What is required:
Answer with a single number: the count of lines below that hold "Given".

Records shown:
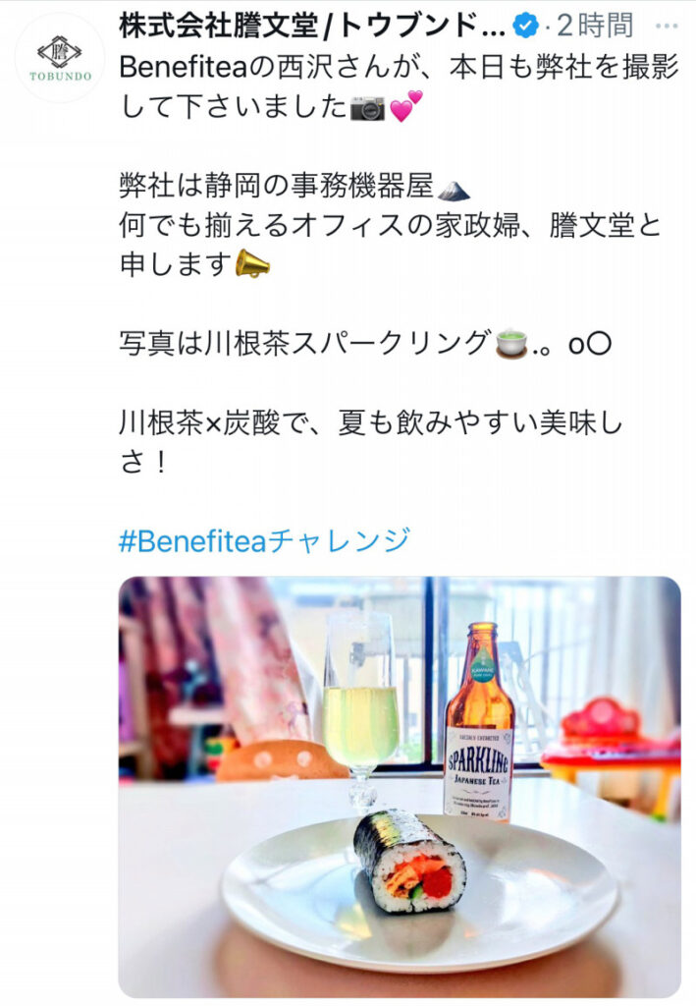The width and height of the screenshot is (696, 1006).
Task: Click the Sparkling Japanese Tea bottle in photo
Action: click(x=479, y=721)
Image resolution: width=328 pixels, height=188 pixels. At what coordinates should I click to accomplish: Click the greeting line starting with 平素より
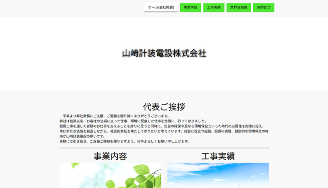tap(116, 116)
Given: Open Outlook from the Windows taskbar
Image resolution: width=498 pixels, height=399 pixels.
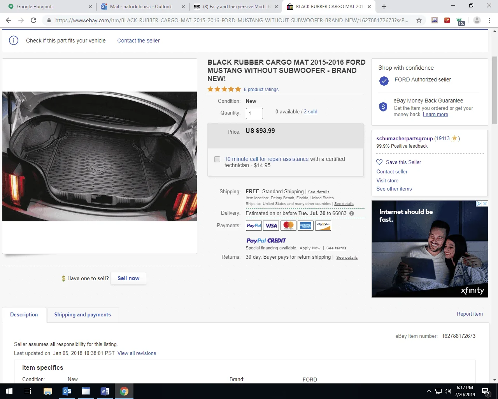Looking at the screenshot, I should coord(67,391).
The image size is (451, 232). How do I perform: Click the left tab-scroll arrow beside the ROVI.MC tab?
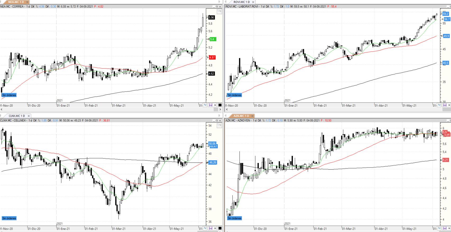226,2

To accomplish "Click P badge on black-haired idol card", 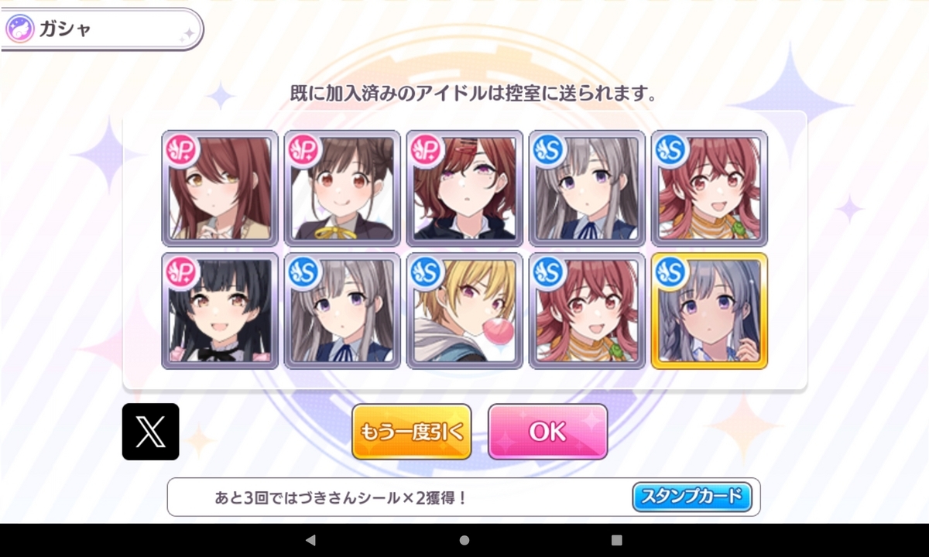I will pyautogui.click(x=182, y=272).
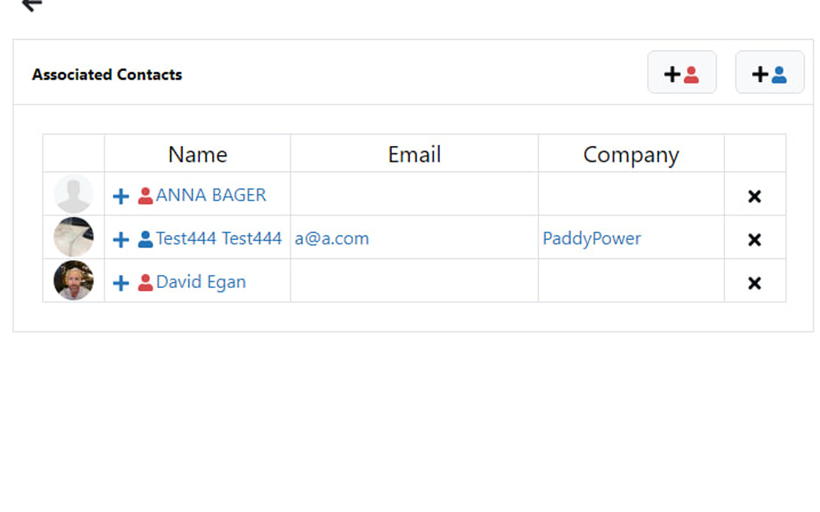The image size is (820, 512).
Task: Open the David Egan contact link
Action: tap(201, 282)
---
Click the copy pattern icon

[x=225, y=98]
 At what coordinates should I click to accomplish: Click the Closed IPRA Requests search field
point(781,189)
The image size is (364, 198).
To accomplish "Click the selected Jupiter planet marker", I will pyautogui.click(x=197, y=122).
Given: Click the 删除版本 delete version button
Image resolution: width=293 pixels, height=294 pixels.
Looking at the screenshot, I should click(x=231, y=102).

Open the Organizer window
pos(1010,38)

Task answer:
2